Reflecting on a Clinical Decision: Subconscious Cues
In this Clinical Insight, we reflect on how a clinical decision is made and the role that subconscious cues play in this.
As clinicians know, clinical reasoning involves the cognitive processes that culminate in a diagnosis and treatment plan. The process itself is difficult to analyse and especially in experts where non-analytic reasoning, which is believed to be mainly subconscious, features as the premise for fast thinking or pattern recognition.
Cognitive expertise involves the linking of information via a set of perceptual cues into a more meaningful pattern. The dual process theory that allows humans to be able to move from fast patterns to slow analytical models is reflected in clinical practice.
Errors in reasoning are clearly commonly experienced and can range across cognitive bias and knowledge gaps. Clinicians can too early anchor a diagnosis, look to confirm it with a less analytical assessment of relevant information, or perhaps premature closure without considering other sources.
The subtly of practice and information can be built on subconscious cues that essentially raise an awareness and a more analytical approach of enquiry. These can be linked to previous experiences, knowledge, or a blend of past encounters that build a picture for the clinician.

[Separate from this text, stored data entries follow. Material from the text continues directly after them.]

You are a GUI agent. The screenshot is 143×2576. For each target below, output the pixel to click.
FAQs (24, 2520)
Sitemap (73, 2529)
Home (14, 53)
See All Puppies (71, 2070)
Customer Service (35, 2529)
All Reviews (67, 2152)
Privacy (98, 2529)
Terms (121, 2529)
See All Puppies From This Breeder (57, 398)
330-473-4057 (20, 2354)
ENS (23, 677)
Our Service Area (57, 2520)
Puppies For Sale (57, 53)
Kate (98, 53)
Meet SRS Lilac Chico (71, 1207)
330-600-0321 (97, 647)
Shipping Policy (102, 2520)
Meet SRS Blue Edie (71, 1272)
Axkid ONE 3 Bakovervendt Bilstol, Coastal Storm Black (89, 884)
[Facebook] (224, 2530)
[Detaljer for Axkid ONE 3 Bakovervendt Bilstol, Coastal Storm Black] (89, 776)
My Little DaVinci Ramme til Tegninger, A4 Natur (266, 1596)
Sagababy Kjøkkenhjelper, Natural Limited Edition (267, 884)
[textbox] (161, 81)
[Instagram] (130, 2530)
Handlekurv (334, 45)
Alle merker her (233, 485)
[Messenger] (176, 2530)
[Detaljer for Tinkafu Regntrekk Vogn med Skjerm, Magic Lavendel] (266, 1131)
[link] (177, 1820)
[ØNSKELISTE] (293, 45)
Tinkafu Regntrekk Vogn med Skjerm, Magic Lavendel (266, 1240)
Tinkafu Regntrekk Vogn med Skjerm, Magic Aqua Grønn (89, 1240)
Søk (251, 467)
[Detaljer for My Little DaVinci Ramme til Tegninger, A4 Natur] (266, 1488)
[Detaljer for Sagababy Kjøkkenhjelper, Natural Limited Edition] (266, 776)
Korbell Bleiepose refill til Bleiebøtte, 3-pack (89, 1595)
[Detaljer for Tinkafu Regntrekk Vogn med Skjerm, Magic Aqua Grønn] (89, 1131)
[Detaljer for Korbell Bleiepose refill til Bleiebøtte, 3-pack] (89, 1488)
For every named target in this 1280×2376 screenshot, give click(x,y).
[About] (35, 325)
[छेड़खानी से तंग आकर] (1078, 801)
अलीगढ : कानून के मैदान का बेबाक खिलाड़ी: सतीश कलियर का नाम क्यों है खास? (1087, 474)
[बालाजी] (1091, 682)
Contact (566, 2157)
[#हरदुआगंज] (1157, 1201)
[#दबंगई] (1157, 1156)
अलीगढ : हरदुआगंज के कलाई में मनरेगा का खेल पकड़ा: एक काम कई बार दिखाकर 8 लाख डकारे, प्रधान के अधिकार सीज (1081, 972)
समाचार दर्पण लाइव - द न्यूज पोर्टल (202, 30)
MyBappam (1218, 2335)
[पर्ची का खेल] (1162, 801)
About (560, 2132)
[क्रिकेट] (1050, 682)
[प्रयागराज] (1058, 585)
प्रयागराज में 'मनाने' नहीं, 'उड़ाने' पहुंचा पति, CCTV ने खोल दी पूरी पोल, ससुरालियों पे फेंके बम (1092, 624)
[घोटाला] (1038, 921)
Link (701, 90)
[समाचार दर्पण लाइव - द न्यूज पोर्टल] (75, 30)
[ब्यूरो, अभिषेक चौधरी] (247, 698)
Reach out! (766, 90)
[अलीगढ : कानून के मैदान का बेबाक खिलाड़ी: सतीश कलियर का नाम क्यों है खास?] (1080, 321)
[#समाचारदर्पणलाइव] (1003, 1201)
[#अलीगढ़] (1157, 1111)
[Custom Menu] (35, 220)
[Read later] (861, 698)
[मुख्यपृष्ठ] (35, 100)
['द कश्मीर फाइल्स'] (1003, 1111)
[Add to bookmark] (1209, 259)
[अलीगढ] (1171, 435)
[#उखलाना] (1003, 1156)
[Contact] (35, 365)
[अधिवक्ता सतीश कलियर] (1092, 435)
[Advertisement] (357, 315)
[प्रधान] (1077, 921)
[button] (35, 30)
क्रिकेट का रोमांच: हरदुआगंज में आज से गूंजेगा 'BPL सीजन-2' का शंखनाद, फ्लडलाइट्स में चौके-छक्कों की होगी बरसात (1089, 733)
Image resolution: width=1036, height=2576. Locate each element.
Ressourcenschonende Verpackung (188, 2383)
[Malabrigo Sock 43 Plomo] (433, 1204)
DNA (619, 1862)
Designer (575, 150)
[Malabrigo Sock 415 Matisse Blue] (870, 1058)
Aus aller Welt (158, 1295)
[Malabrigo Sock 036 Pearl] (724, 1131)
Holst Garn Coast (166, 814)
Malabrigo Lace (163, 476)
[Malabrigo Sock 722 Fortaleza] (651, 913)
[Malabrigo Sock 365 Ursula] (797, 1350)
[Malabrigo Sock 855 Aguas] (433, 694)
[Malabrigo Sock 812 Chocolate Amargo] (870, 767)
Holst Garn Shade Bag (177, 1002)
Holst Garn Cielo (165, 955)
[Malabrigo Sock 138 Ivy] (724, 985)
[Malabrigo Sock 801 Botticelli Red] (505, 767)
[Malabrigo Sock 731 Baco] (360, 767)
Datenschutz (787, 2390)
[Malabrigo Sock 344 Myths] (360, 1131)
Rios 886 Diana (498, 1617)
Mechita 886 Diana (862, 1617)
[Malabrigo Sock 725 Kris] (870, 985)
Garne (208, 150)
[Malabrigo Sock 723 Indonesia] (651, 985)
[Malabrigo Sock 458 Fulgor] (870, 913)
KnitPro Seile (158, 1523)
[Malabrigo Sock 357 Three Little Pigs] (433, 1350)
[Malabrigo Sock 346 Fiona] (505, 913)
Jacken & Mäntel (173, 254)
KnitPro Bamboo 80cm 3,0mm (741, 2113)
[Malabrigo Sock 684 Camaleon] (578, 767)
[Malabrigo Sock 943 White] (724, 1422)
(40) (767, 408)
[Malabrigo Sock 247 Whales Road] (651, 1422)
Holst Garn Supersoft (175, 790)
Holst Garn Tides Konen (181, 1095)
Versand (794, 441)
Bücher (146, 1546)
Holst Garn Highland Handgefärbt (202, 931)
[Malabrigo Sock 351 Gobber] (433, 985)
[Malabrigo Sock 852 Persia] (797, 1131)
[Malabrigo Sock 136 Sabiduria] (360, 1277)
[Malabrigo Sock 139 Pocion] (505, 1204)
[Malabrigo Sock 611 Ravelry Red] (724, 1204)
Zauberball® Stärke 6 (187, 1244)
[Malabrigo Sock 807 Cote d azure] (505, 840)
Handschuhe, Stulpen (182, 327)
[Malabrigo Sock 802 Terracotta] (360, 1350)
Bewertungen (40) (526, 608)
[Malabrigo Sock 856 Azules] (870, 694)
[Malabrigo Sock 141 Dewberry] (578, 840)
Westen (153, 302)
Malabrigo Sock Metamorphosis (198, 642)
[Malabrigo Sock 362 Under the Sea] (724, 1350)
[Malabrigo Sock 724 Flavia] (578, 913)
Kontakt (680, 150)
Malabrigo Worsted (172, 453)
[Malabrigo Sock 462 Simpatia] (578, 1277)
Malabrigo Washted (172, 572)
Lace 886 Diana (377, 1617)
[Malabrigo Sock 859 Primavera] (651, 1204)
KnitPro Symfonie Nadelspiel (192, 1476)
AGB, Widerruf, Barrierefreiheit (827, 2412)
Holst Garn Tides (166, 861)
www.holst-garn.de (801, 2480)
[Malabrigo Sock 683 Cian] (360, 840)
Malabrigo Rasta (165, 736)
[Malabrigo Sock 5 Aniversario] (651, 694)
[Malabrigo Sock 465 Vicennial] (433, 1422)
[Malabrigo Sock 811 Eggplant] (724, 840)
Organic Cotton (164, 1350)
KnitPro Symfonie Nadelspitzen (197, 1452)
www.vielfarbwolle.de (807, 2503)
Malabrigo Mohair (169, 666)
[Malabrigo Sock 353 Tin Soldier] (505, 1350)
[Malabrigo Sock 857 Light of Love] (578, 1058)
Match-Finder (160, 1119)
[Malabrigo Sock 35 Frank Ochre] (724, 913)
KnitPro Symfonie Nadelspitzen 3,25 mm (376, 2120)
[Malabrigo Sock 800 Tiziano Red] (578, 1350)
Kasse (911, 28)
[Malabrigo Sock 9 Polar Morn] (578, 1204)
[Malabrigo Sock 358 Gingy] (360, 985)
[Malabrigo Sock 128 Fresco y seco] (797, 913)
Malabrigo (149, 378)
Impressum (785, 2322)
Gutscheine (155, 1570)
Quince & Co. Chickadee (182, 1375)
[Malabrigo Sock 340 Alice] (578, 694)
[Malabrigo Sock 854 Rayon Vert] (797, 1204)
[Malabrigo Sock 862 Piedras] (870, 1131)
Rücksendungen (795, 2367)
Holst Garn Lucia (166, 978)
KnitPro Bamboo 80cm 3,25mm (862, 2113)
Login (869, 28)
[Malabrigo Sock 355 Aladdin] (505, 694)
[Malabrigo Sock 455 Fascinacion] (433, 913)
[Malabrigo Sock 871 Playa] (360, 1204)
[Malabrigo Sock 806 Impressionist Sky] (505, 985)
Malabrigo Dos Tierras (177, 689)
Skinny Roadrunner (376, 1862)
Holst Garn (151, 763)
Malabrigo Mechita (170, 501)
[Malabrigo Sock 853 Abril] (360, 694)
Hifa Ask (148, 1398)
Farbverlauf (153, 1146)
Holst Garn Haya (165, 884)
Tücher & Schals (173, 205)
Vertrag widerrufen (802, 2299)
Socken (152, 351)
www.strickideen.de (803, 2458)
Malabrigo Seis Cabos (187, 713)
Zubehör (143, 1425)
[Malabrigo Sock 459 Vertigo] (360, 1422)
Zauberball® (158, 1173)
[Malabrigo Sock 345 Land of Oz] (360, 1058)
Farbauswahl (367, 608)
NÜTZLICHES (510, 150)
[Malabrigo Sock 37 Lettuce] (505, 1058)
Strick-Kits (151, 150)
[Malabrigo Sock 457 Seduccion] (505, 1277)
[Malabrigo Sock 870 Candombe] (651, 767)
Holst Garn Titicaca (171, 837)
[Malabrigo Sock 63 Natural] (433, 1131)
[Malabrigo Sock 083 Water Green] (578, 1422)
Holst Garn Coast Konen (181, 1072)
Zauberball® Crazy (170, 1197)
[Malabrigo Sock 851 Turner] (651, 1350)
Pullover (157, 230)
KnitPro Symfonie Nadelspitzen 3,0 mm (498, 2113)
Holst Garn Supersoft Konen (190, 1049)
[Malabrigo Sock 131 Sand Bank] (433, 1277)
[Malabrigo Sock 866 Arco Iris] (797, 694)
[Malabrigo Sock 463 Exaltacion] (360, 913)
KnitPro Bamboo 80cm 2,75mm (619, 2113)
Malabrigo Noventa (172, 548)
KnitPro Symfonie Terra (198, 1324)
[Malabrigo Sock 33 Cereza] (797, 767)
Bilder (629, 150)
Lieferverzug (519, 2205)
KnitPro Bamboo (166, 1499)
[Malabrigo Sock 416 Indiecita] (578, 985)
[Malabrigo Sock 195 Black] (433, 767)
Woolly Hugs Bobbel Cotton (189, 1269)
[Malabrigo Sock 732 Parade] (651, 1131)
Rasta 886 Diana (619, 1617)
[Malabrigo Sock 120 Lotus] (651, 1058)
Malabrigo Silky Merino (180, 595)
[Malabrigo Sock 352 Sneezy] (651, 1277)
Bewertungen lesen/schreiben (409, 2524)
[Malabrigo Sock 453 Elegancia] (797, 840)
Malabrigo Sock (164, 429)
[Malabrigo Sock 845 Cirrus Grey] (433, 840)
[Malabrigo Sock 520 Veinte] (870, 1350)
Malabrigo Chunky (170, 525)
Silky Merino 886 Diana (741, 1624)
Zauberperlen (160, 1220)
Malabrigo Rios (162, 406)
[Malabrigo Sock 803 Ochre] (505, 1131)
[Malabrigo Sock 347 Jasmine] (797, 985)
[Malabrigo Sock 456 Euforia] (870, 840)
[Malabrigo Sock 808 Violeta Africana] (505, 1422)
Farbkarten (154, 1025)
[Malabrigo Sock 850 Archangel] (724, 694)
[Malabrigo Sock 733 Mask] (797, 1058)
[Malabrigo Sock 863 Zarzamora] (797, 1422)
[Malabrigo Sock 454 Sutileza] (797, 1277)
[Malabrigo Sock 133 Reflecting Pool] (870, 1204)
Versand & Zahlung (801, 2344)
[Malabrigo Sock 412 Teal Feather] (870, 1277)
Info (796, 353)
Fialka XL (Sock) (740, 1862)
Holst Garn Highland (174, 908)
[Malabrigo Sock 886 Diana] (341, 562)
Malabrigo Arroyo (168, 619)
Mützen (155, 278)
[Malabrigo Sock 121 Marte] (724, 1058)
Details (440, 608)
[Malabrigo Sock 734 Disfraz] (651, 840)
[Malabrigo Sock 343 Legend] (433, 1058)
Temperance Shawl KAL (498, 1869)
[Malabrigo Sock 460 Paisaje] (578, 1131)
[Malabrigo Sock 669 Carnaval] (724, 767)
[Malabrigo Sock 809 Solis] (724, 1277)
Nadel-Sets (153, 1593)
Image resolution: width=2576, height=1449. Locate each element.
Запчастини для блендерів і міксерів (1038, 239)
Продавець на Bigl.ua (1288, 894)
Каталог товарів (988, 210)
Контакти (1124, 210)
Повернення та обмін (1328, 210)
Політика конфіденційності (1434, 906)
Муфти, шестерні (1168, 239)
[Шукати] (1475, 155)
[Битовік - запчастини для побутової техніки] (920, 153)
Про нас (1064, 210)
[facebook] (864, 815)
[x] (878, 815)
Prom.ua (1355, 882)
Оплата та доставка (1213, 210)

Responses can be augmented as physical experiences in the clinician, such as heart rate, sweating or breathing, rather like a mild stress response, if there is concern. Otherwise, it’s a level of conscious confidence that builds as the pattern “fits”.
Clinical Clues
The subtle clinical cues are different for every patient: they can be physical, emotional, verbal, or non-verbal. These can be a way something is explained, the words, phrases, description. It could the way a patient shows where the symptoms are and the words used in conjunction with this to describe it.
The responses to the specific questions, some of course may be evidence based to inform, others just from prior experience. The clinician may enquire in a certain way to see if a familiar response is gained. The way the patient interacts non-verbally will be full of clues to be explored, and in the end analytically accepted or rejected based on clinical relevancy to what might be happening.
Essentially, sub-conscious cues become conscious through analysis, concern, or linking patterns. Clinicians, although looking for “tests” that offer sensitivity / specificity have to be aware of the subconscious to conscious cueing of meaning, and the wax and wane of fast to slow reasoning through the clinical encounter.
By doing so, improved diagnosis and reflection is more likely to be achieved as experience is gained.
This Clinical Insight article is Part Two in our current series – Part One explored the “Yellow Flags” of the Clinician: Reasoning, Reflection and Responses.
References
Corrao, S. and Argano, C., 2022. Rethinking clinical decision-making to improve clinical reasoning. Frontiers in Medicine, 9, p.900543.
van den Berg, B., de Bruin, A.B., Marsman, J.B.C., Lorist, M.M., Schmidt, H.G., Aleman, A. and Snoek, J.W., 2020. Thinking fast or slow? Functional magnetic resonance imaging reveals stronger connectivity when experienced neurologists diagnose ambiguous cases. Brain Communications, 2(1), p.fcaa023.